WHAT THE TASK ASKS —
Nothing but the lines from the one containing "Click the 'train Loss: 0.6875' result line" to the end of the records that follow should be transcribed, each exactly, with the pictures left out.

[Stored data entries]
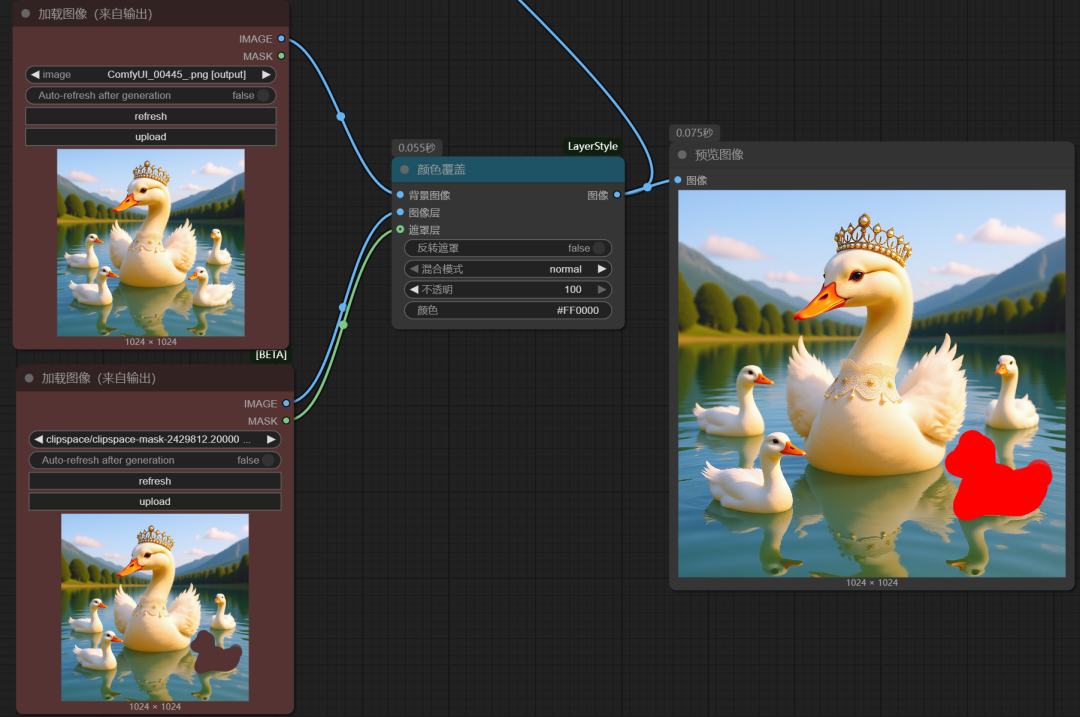
Task: Click the IMAGE output port of top load node
Action: 281,39
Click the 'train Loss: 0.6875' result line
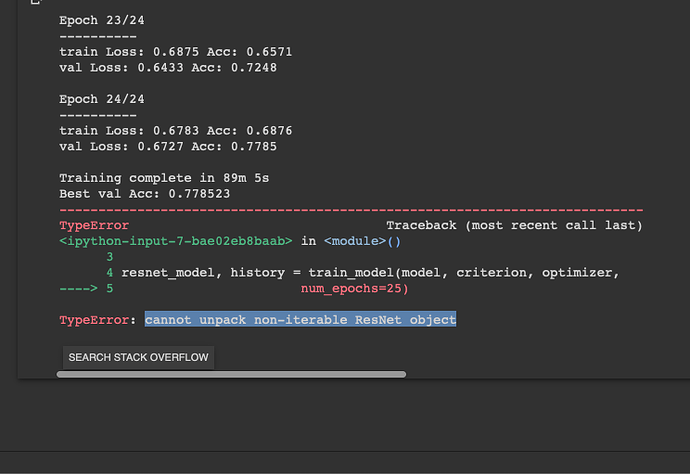 pyautogui.click(x=175, y=51)
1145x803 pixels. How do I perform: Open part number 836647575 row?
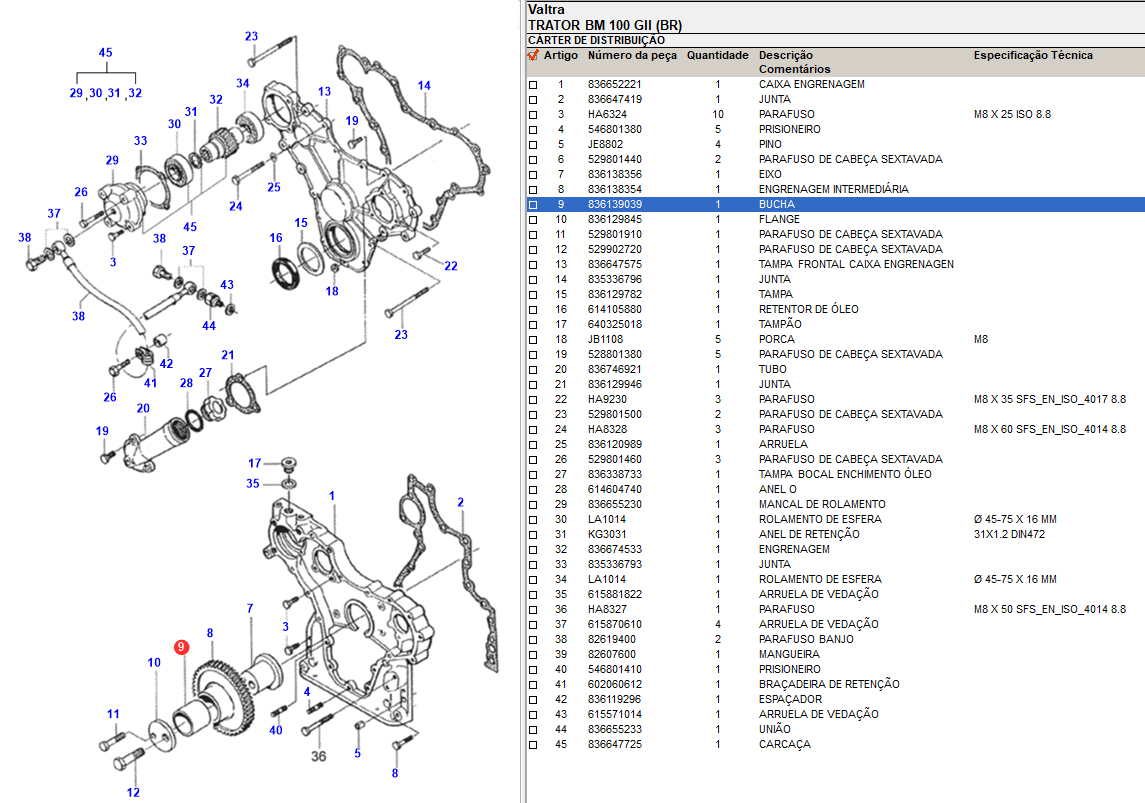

EXERCISE SOLUTION —
Click the 'train Loss: 0.6875' result line
 pyautogui.click(x=175, y=51)
1145x803 pixels. How do I perform: Open part number 836647575 row?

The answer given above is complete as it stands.